After my meditation, I went back to the dining hall. Everyone was still respecting the Noble Silence period. I ate my breakfast while contemplating through the window a group of rabbits and birds sharing food the monastics put out for them. It made me smile, and I enjoyed my own food even more. After breakfast, I met with the other retreatants to go on a hike. Two monks accompanied us to the top of a hill overlooking the city. The view was stunning. There, we drank some tea and had a wonderful conversation about the Dharma and the practice. Then everyone laid down on the rocks to rest and enjoy the warmth of the Californian sun. I felt good just sitting there, not worrying about getting somewhere or about anything I needed to attend to. Time was of a different essence here, especially on a lazy day.
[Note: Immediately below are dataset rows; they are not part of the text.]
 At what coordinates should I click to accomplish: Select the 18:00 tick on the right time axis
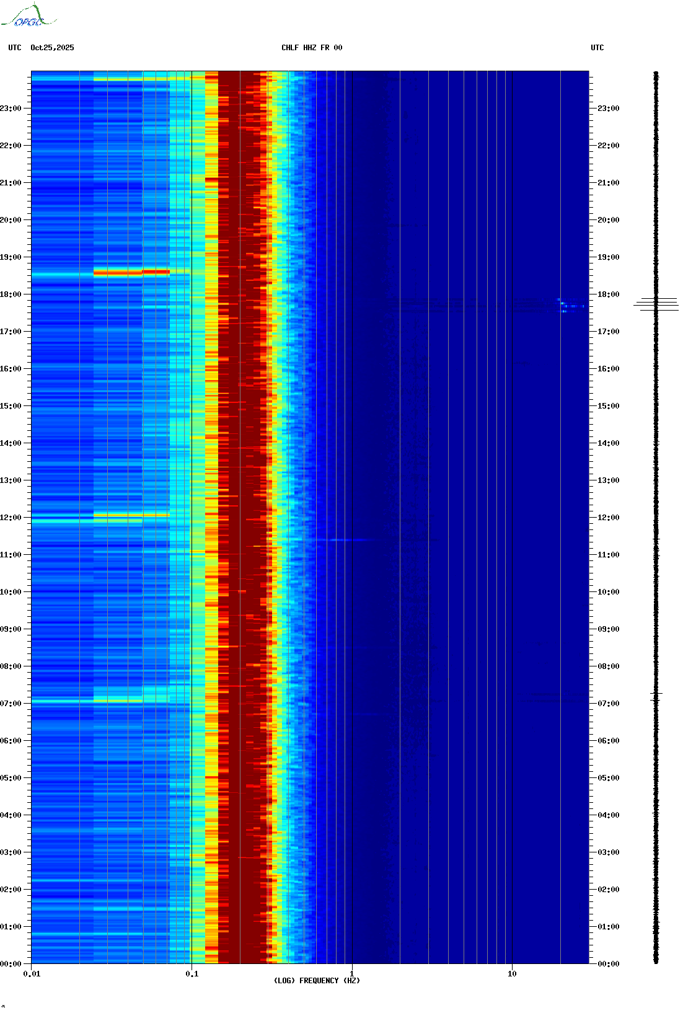click(607, 294)
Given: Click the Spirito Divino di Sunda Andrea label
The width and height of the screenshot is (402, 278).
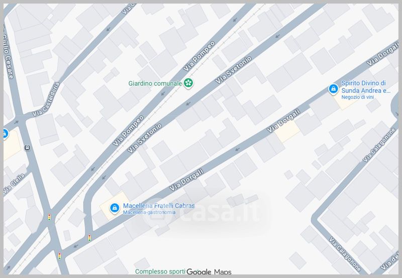Looking at the screenshot, I should click(366, 87).
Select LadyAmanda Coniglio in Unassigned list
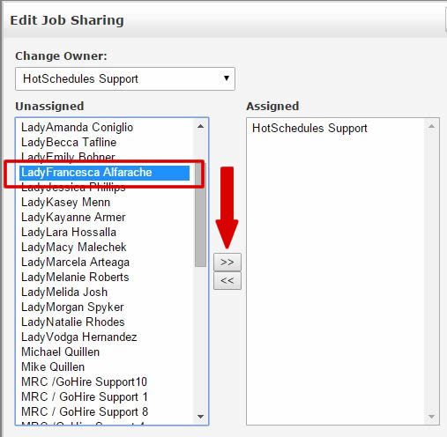Screen dimensions: 447x437 (x=77, y=128)
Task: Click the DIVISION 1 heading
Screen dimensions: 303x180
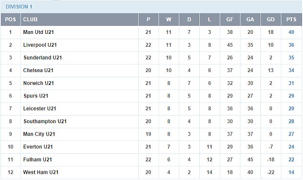Action: point(19,7)
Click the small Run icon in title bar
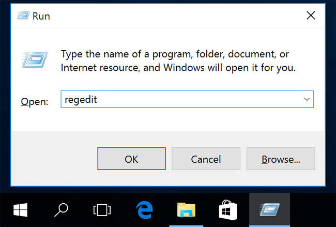This screenshot has height=227, width=336. 23,16
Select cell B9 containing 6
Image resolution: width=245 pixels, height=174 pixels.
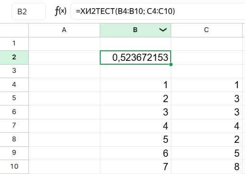135,153
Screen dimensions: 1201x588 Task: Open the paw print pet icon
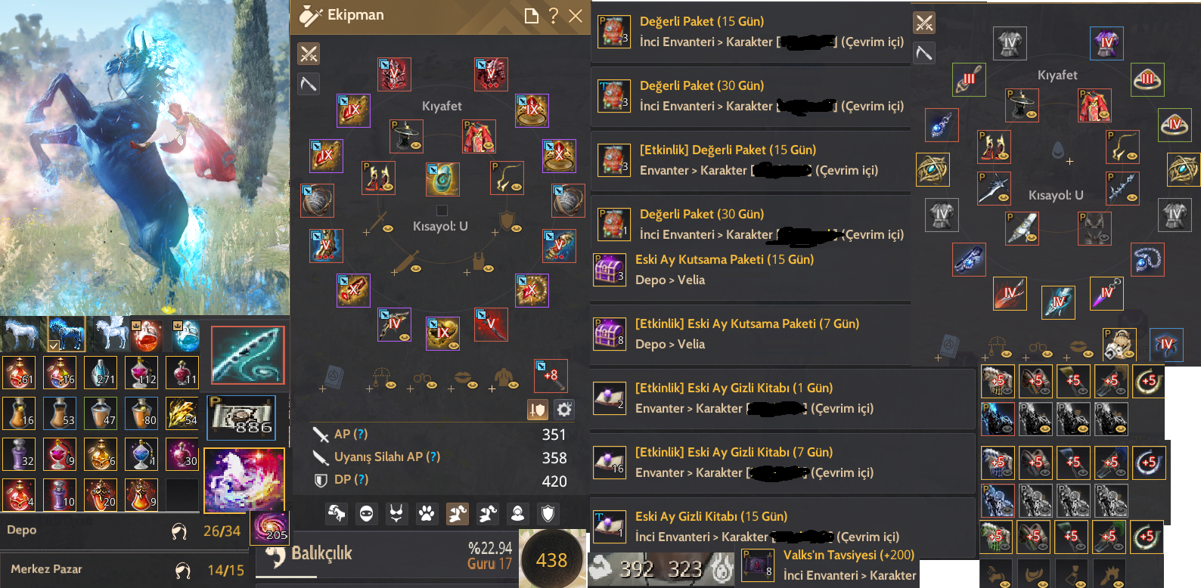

I came to this monastery because I had reached a limit. I needed to step back and to investigate my habit energy and my emotions to begin anew. I came without knowing what to expect, without knowing much about Buddhism or meditation. I just felt that I had to leave my routine for a couple of weeks if I wanted for something better to happen. And it did. Deer Park Monastery allowed me to stop and to get in touch with myself and with wonderful people, monastics, and lay people. Each time I go back there, it feels like going back home. I have arrived. Peace is in every step.